Turizmin gelişiminin kültürel miraslara zarar vermesi sadece bizde yaşanan bir durum değil tabi ki, turizmle uğraşan ve gelişmekte olan bir çok ülkede bu tarz durumlar yaşanıyor. 

Şimdi sürecin devamına bakalım, Rus pazarlarının devreye girmesiyle tabi ki deri ve inşaat sektörü adeta patladı. Bu defa yabancı dilden ziyade yabancı alfabeler türedi. Her tarafta Rusça yazılar oluşmaya başladı hem de Türkçe anlamı dahi belirtilmeden. 2000'li yılların ortalarında kendimizi bu şehirde yabancı hissediyordu. Bereket eski işletmelerimiz vardı da onlar ivmesini pek değiştirmedi. 

(Bu yazıdan yabancı dil kullanımını eleştirdiğimi düşünmenizi istemem sadece Türkçe olarak da belirtilmesi gerektiğini ifade etmek istedim)

Gelelim şimdiye, kötü geçen 2 turizm yılında iç pazar büyük bir artış sağladı. Bununla birlikte Ortadoğu'dan da talepler vardı. Ama Ortadoğu'dan gelen zenginler, otelde tatil yapan yerli tatilciden daha çok ilgi çekince dillerde de değişiklikler başladı. 

Yurt dışında bir çok ülkede, eğer farklı alfabe kullanan bir ülke ise latin alfabesi ile kendi dillerindeki yazılışlar ve İngilizce olarak yazılar bulunuyor. Ama hiçbir ülke her gelen turiste göre tabela oluşturmuyor. 

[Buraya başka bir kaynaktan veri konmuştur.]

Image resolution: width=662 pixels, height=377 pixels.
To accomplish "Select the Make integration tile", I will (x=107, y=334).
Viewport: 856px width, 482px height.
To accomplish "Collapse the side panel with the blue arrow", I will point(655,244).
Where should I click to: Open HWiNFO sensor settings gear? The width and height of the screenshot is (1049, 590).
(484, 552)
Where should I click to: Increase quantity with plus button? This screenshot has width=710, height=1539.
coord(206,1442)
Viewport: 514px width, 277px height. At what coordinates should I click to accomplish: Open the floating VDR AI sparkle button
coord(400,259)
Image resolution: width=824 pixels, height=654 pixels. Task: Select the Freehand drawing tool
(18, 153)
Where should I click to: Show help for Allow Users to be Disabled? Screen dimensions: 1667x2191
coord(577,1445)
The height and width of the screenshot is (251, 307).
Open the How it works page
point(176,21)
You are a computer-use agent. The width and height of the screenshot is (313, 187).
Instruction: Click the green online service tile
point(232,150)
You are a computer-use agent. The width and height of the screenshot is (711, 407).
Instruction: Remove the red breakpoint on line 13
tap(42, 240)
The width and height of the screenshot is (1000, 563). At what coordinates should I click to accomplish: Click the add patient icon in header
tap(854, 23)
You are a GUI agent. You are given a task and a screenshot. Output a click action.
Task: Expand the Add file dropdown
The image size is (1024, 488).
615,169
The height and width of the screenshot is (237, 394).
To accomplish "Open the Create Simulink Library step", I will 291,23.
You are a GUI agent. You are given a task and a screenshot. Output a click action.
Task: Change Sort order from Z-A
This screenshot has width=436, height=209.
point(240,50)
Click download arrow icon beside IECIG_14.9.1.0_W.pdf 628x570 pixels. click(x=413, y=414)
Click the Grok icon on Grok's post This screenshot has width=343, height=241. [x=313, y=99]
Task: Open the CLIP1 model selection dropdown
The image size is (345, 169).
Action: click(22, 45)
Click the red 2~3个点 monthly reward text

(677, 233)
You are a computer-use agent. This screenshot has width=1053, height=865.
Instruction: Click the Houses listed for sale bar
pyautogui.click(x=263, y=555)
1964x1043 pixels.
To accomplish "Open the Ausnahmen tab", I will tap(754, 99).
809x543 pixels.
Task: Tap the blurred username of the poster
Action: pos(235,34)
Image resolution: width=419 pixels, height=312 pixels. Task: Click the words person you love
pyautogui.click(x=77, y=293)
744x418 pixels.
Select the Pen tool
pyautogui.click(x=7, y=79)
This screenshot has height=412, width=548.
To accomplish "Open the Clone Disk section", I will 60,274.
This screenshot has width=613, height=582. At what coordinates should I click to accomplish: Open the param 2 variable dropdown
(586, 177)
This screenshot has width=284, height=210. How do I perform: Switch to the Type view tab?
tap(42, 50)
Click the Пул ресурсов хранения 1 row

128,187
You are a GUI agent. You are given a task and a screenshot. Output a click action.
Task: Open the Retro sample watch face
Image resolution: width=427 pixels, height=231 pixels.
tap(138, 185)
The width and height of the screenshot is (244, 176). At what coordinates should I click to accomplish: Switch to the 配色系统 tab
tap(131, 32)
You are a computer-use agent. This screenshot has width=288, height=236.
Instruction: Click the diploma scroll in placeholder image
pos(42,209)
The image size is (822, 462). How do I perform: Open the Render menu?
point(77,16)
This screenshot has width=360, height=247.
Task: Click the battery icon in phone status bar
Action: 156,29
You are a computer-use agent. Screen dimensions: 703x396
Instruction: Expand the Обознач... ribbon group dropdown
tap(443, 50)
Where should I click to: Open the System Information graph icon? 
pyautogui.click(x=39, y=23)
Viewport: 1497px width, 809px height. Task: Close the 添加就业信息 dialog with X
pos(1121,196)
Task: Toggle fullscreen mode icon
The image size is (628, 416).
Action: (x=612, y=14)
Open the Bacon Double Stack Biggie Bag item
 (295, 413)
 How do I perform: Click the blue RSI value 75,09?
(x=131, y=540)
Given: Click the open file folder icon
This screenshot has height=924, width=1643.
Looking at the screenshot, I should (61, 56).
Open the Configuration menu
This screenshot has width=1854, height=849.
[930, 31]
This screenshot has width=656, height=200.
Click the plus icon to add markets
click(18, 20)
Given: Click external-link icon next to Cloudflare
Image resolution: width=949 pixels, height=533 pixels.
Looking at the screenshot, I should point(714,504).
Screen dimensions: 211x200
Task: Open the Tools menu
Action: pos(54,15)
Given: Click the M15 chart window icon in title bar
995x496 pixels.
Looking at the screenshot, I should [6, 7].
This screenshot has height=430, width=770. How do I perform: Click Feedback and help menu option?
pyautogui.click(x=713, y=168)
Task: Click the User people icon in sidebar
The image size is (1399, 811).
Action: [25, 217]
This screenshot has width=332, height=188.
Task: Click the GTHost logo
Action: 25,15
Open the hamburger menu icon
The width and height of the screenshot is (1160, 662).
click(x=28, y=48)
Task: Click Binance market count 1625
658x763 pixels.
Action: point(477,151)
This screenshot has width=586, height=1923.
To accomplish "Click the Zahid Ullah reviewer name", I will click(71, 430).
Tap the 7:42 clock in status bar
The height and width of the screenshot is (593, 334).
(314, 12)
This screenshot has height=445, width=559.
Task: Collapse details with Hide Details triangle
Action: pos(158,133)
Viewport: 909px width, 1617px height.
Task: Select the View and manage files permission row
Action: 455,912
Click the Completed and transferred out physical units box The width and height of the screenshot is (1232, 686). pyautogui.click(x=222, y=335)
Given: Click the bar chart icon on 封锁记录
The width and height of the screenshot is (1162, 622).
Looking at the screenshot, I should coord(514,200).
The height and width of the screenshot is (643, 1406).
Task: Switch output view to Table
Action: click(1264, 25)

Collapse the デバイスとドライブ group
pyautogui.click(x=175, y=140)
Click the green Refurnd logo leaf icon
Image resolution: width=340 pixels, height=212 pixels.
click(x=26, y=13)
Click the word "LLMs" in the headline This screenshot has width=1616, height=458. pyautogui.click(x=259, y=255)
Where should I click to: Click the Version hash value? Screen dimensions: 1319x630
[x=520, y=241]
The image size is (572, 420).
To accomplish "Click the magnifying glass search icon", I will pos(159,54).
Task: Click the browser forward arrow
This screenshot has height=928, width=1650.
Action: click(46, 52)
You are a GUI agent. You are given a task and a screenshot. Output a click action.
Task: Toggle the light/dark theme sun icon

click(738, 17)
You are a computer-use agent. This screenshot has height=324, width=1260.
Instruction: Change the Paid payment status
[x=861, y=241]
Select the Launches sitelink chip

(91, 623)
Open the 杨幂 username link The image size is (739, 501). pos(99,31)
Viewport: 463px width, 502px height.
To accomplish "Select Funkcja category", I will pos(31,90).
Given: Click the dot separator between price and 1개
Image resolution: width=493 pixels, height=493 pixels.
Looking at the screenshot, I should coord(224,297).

Dünyaca ünlü gıda markaları Alanya'da Arapça kampanya yazıları yazıyor, hele emlak şirketleri neredeyse Suudi Arabistan'ı andırır modele döndü. Evet ticaret yapalım para kazanalım ama bunu kendi kültürümüzü tanıtmadan yapmayalım. Gelen turist 2 kelime Türkçe de öğrenmek zorunda kalsın.